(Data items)
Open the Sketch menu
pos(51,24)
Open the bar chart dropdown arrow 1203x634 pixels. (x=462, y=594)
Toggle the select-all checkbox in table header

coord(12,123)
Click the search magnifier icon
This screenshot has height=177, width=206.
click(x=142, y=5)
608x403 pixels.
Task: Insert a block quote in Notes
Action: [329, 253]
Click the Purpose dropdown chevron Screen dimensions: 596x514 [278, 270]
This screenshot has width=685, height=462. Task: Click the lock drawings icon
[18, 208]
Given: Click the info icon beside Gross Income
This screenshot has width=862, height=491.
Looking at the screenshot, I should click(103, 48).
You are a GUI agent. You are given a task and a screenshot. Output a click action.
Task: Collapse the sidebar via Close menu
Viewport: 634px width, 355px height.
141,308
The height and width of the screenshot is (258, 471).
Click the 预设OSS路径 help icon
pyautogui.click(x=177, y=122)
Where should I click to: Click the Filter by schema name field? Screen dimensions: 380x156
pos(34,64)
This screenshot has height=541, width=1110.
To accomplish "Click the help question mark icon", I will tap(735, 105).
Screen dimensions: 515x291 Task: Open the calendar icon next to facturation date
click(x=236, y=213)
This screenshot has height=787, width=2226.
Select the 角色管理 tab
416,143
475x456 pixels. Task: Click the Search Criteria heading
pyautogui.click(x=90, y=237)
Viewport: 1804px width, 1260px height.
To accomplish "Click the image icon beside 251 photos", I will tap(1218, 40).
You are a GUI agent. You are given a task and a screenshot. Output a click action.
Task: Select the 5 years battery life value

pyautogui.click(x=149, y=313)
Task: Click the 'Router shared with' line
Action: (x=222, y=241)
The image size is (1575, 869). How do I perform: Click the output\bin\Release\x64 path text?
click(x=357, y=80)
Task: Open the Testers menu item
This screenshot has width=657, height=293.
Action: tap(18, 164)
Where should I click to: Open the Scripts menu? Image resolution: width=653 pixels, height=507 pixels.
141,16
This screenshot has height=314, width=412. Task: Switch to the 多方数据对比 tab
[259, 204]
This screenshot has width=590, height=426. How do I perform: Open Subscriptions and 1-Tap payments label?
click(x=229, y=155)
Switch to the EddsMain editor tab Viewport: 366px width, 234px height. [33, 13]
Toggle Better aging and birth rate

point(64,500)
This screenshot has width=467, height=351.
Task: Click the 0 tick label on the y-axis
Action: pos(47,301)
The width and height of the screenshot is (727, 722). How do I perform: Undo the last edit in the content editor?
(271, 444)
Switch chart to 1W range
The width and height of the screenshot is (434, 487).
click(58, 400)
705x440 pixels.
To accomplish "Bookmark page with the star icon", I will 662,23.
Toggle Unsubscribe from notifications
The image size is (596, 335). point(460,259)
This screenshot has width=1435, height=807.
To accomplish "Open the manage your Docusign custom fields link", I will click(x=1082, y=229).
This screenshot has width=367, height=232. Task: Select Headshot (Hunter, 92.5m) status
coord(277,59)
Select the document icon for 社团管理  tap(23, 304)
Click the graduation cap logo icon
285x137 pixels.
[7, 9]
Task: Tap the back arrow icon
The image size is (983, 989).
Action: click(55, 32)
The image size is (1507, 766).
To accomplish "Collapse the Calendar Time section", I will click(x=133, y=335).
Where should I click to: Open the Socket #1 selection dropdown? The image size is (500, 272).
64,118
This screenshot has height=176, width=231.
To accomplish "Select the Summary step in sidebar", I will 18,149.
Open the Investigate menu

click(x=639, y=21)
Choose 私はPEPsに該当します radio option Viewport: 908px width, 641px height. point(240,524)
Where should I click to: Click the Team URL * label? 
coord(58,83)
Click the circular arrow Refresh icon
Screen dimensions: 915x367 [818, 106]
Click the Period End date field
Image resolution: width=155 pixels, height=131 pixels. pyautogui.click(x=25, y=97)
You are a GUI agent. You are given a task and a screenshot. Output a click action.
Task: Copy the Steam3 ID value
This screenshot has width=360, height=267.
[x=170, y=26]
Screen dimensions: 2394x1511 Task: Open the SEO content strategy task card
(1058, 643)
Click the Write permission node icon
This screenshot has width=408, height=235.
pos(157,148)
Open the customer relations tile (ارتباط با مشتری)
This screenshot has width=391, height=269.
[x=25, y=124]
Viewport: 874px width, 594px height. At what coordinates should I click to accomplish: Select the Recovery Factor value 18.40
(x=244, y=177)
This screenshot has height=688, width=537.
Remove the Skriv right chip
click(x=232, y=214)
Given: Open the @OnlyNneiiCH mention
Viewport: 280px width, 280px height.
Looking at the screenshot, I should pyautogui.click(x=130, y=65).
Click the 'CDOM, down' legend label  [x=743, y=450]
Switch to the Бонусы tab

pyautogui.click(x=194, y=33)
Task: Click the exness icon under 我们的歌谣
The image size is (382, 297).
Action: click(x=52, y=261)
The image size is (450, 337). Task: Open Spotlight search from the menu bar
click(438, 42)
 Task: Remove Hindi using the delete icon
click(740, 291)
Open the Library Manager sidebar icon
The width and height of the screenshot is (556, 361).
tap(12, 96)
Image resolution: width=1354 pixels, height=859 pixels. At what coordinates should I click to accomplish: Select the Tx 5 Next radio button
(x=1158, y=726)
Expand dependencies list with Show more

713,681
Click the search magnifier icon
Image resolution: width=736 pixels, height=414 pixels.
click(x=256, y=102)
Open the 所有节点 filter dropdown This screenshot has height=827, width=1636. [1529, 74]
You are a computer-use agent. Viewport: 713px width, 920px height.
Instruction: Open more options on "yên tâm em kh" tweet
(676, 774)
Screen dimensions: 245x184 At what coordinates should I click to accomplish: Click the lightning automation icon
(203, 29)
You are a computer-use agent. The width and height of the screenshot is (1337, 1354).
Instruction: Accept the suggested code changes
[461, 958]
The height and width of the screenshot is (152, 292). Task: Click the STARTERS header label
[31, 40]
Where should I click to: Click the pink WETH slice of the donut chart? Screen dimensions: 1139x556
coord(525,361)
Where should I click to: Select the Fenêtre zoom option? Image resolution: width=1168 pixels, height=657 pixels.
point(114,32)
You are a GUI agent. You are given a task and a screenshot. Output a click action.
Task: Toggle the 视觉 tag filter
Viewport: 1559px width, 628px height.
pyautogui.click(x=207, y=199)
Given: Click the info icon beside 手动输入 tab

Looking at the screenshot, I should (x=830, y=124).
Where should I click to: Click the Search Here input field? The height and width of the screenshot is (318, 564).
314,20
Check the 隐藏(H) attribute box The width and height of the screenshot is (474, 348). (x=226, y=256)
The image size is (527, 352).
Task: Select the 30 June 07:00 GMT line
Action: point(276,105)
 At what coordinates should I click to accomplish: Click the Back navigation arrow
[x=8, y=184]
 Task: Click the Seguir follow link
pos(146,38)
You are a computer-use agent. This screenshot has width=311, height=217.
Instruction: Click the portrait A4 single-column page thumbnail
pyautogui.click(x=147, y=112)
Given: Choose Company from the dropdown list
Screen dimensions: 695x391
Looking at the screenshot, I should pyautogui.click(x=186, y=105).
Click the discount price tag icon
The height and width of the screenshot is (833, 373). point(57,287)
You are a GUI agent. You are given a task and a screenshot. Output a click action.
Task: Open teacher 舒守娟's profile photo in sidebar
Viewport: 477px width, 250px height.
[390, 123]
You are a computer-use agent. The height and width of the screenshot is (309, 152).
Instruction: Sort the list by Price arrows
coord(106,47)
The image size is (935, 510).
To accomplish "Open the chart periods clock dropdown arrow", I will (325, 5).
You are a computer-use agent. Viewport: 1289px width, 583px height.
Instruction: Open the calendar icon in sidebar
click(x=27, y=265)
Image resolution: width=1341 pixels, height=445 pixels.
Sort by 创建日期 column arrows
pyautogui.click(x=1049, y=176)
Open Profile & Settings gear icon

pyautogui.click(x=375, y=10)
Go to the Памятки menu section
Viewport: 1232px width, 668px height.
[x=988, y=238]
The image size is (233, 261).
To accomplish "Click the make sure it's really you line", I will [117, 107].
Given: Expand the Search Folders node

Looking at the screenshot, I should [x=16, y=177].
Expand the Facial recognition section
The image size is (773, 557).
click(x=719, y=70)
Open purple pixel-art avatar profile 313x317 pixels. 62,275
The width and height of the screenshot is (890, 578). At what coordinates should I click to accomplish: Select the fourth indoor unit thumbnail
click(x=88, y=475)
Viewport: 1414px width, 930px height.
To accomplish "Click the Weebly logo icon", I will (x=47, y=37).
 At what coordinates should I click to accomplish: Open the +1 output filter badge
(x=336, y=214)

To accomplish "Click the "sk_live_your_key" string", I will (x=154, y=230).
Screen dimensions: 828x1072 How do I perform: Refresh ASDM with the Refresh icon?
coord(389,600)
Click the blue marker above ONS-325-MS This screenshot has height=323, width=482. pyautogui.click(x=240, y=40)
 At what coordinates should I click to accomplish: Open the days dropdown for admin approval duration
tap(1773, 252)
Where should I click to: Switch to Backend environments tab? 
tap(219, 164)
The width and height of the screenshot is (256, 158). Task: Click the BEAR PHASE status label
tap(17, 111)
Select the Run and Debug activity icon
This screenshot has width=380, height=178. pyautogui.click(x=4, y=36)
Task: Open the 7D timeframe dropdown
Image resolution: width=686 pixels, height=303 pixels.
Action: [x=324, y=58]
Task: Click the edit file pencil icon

◆ YOUR INSTRUCTIONS:
Please pull out the lines of the material above, from its first line through the line that contains "pyautogui.click(x=177, y=122)", and reproduce them word for word.

◆ CORRECT RESPONSE:
Open the Sketch menu
pos(51,24)
Open the bar chart dropdown arrow 1203x634 pixels. (x=462, y=594)
Toggle the select-all checkbox in table header

coord(12,123)
Click the search magnifier icon
This screenshot has height=177, width=206.
click(x=142, y=5)
608x403 pixels.
Task: Insert a block quote in Notes
Action: [329, 253]
Click the Purpose dropdown chevron Screen dimensions: 596x514 [278, 270]
This screenshot has width=685, height=462. Task: Click the lock drawings icon
[18, 208]
Given: Click the info icon beside Gross Income
This screenshot has width=862, height=491.
Looking at the screenshot, I should click(103, 48).
You are a GUI agent. You are given a task and a screenshot. Output a click action.
Task: Collapse the sidebar via Close menu
Viewport: 634px width, 355px height.
141,308
The height and width of the screenshot is (258, 471).
Click the 预设OSS路径 help icon
pyautogui.click(x=177, y=122)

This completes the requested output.